A lo lejos, lejos aunque estaba diez pasos, y entre la gente que lo rodeaba, que ya comenzaba a maloler al sol, a sudar, divisó la cabeza de su marido inclinada en todo lo que permitían las ataduras, para evitar el sol o para que no viera sus lágrimas. Debía intuir, por amor, que seguía entre esa chusma. Imaginó la cabeza de José surgiendo en el cuero del retobado, cuando se le ocurriera a Felipe sería la cabeza de él. Ya no tendría vergüenza de estar casi desnudo, lo cubriría totalmente una piel de vacuno, nunca más vería su cuerpo.
Corrió hasta que el patio del cuartel desapareció, no sabía si su marido la habría visto. Iría a casa del ministro Adeodato de Gondra, tendría que recibirla, escucharla, otorgarle una gracia, la gracia, aunque no lo conociera personalmente.
No quiso anunciarse por la puerta principal, lo hizo por el portón de los carruajes, como los pobres y los suplicantes.
—El doctor está durmiendo —contestó la criada.
La miró con asombro, habían pasado varias horas de sol sobre la piel de su marido, ya era la siesta, o se haría negar. El sol en el último patio, con azahares igual al suyo, la urgió a entrar, no podía detenerse ante naderías sociales.
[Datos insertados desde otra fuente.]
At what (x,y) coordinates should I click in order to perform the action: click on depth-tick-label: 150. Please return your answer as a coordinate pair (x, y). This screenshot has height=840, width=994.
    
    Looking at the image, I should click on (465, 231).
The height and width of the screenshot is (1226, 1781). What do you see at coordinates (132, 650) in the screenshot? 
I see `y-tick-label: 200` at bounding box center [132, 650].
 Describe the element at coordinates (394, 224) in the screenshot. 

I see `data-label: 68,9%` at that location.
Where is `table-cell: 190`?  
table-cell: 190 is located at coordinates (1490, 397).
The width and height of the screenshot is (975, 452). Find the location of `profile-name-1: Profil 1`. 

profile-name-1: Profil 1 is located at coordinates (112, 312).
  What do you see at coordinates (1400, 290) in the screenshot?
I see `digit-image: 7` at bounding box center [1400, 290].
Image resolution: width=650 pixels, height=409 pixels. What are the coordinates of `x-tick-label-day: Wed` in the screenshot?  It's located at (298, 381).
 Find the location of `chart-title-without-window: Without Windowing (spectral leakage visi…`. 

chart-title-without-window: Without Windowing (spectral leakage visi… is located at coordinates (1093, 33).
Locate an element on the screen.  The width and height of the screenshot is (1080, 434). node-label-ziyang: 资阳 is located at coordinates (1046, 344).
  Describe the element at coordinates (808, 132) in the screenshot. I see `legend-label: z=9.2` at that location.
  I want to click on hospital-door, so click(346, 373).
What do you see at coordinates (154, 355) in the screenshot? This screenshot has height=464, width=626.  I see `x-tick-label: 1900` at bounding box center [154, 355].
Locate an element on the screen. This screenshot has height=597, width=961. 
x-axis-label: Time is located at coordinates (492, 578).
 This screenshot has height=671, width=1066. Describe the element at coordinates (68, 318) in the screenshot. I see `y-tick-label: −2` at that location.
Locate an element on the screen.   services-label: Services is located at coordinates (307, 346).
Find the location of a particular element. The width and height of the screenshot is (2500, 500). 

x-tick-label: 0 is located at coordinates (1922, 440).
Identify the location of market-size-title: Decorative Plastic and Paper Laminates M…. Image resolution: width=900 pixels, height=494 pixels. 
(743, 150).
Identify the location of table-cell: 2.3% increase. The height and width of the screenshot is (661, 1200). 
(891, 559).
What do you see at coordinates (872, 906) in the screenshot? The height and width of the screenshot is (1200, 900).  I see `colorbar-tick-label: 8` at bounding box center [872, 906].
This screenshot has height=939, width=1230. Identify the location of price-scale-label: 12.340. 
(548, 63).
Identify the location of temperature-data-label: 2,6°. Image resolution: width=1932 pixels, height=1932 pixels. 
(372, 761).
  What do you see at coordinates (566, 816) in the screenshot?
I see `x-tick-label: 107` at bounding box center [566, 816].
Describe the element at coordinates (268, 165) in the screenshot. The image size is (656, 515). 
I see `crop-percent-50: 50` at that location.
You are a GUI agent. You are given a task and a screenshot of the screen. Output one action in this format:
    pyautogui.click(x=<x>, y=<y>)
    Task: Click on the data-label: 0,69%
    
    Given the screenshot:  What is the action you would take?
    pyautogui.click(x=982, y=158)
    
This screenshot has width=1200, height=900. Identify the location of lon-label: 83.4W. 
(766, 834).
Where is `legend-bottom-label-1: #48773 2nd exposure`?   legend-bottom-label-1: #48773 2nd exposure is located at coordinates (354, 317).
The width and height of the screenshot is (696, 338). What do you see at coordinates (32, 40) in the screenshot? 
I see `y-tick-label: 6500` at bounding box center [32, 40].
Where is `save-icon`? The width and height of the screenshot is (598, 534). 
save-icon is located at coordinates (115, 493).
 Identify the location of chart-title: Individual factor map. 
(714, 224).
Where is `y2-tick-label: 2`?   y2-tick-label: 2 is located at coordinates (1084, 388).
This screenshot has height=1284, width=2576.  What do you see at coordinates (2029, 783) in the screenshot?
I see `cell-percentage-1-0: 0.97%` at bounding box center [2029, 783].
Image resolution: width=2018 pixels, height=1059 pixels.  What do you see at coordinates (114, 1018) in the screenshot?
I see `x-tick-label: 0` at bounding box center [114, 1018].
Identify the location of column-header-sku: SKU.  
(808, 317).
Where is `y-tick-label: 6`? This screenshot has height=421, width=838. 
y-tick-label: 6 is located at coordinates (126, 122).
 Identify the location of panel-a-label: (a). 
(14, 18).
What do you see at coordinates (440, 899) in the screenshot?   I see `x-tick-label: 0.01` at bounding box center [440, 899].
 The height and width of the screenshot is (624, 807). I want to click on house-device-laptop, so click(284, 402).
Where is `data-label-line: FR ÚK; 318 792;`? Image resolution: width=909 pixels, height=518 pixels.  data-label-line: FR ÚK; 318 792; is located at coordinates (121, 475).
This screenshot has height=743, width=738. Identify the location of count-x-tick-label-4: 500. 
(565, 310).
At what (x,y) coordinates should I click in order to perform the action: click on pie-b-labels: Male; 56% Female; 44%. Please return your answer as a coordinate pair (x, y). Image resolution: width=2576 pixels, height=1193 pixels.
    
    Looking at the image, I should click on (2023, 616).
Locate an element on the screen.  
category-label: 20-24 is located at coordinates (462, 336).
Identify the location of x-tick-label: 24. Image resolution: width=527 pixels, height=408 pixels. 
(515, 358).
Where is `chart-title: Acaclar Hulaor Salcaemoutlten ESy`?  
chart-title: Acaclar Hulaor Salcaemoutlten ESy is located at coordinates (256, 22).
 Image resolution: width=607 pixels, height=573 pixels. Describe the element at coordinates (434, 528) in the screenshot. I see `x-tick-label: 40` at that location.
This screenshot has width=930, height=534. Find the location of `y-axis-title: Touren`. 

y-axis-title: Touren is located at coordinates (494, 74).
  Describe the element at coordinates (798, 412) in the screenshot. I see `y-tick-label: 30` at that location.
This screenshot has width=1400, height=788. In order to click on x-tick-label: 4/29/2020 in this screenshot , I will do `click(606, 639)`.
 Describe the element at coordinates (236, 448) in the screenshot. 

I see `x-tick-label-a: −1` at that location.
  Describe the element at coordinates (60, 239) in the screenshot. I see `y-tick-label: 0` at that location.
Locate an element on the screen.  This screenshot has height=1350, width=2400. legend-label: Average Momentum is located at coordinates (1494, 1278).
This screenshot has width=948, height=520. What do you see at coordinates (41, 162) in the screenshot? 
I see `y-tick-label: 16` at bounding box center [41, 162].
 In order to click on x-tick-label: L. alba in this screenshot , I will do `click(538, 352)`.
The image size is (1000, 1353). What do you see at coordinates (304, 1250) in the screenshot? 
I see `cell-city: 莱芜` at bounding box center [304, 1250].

La servidumbre miraba cohibida; pese a la ropa desordenada, se darían cuenta que era una señora. Una tras otra, abrió las puertas sin esperar ni permitir que le cortaran el paso. En el comedor de diario, que aún olía a almuerzo, encontró a la esposa.
—Mi marido ha salido, señora de Libarona. Le ruego que se retire por la puerta principal.
Vaciló, ya había realizado lo más difícil y no se dejaría contener por otra mujer.
—¡Señora, necesito ver al ministro!
Siguió, abrió dos puertas de dormitorios, hasta que por fin encontró a Gondra en su escritorio y en mangas de camisa.
—Señor ministro, vengo a pedirle que haga poner a la sombra a mi marido, nada más que esto, ¡en nombre de Dios!
El ministro esquivó su mirada
—Si me hice negar, señora, es porque en esto mi poder es nulo. Bien conoce usted a Ibarra.
Miró el reloj de pie, las 3 y 20 de la tarde. Un ligero vahído, los mates del amanecer había sido su único alimento.
—¿No se siente bien, señora de Libarona? ¿Desea un cordial?
—Gracias, señor ministro. Ya sabe usted lo único que deseo.
Salió sin esperar que la acompañara.